On peut les voir au Musée. Deux sont consacrés à saint Jean l’Evangéliste, montré tour à tour écrivant l’Apocalypse – mais le panneau est très abîmé – puis subissant le martyre dans une cuve d’huile bouillante, mais nous savons qu’il a survécu. Les deux autres sont dédiés au patron de l’église, saint Jean-Baptiste; on le voit d’abord en train d’engueuler le roi Hérode, puis au moment de se faire couper la tête par le bourreau.

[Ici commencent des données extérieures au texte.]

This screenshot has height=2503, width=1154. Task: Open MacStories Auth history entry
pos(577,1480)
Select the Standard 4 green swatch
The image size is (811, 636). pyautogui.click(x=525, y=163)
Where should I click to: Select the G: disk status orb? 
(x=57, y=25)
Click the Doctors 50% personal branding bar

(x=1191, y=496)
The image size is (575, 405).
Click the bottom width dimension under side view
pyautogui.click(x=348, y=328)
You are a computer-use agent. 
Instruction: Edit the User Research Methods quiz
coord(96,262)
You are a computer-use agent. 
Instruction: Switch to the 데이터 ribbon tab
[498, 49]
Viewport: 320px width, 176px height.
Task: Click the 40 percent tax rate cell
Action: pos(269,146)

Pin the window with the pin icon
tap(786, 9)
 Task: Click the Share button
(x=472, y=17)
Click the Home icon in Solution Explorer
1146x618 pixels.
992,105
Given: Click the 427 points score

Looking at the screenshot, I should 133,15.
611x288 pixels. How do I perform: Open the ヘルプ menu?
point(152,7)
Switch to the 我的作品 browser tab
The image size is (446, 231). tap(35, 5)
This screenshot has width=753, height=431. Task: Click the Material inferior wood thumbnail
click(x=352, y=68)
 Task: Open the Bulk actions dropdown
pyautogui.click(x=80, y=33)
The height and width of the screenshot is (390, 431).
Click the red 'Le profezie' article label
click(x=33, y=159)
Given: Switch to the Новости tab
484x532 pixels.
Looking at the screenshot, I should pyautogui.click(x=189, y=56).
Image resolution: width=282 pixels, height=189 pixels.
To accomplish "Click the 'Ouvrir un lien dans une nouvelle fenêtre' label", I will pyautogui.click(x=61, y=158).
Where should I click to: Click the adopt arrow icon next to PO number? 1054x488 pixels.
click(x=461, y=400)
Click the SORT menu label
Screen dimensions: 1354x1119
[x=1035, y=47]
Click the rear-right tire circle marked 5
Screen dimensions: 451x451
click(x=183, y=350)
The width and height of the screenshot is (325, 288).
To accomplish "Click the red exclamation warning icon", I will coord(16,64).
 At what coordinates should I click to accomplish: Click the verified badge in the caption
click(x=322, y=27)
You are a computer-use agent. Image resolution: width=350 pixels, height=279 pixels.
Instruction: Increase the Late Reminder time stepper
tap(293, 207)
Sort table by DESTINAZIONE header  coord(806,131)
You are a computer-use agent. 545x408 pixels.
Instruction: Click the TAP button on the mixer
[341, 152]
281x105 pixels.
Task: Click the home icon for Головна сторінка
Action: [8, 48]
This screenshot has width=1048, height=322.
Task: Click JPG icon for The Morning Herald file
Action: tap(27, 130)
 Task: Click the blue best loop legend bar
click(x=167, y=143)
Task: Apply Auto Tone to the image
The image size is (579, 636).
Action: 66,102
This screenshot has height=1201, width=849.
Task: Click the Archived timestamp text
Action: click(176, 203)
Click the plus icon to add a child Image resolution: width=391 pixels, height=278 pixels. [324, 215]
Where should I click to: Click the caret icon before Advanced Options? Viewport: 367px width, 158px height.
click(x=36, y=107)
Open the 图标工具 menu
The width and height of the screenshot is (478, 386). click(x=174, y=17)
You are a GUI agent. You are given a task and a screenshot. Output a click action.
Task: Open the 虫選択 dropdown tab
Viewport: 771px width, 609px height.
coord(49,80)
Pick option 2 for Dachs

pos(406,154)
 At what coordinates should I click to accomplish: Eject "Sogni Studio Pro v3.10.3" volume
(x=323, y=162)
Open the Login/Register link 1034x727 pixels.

Fribourg, Musée d’art et d’histoire,
«Hans Fries: un peintre au tournant d’une époque», jusqu’au 24 février 2002

 

«Gothique» ou «primitif»
De l’estime à la gloire en passant par l’oubli, la destinée artistique de Fries a suivi une courbe, somme toute, habituelle. On s’en convainc en suivant la démonstration de Verena Villiger, conservatrice du MAHF et commissaire de l’exposition, dans le somptueux ouvrage qui accompagne celle-ci, et qui paraît simultanément en français (Payot) et en allemand (NZZ-Verlag). Un ouvrage définitif, comme on dit, la somme des connaissances actuelles sur le maître du gothique tardif.
Chez ses contemporains, Fries a joui d’une bonne renommée, ainsi que l’atteste encore un écho lointain, une mention datée de 1600 dans le nécrologe des Cordeliers. On y cite le maître fribourgeois comme «le meilleur peintre de la Confédération et l’un des plus fameux de toute l’Allemagne». Mais l’oubli et le mépris viendront pour lui comme pour les autres artistes médiévaux et s’épaissiront dans l’âge classique, où l’on professera que l’art commence avec l’imitation des Anciens et la mise au point de la perspective, en gros: ce que nous appelons la Renaissance. Avant? Peuh!… Des «gothiques», des «primitifs».
Mais le romantisme remet le Moyen Age à la mode et les esthètes redécouvrent ses valeurs. Dans la seconde moitié du XIXe siècle, note le Robert historique en citant Delacroix, le terme de «primitif» est accepté, s’agissant des maîtres médiévaux flamands en particulier, avec une valeur positive; comme souvent, l’injure devient éloge. La suite appartient aux savants. Verena Villiger, en relevant avec minutie tout ce que notre connaissance de Fries doit aux chercheurs des années 1850-1950, met en lumière la coïncidence des pôles principaux de recherche avec les villes où le maître a révélé puis épanoui son génie, Bâle et Fribourg. Sur ce dernier versant, les publications d’Alexandre Daguet et de Marcel Strub balisent les extrémités d’un champ labouré par des érudits d’origines diverses – artistes et amateurs, religieux et universitaires, enseignants et praticiens de la conservation.
Par rapport à la faveur et à la ferveur des spécialistes, Fries ne jouit que d’une faible notoriété dans le grand public – lequel se pâme devant les Primitifs flamands, au niveau desquels, pourtant, on peut situer sans complexe les meilleures œuvres du maître fribourgeois… La situation devrait s’améliorer grâce au souci de la vulgarisation dont a fait preuve le dernier peloton des chercheurs, où brillent les contributeurs du livre. Soit, aux côtés de Verena Villiger et du professeur Alfred A. Schmid, Nott Caviezel, Raoul Blanchard, Kathrin Utz Tremp et Ivan Andrey.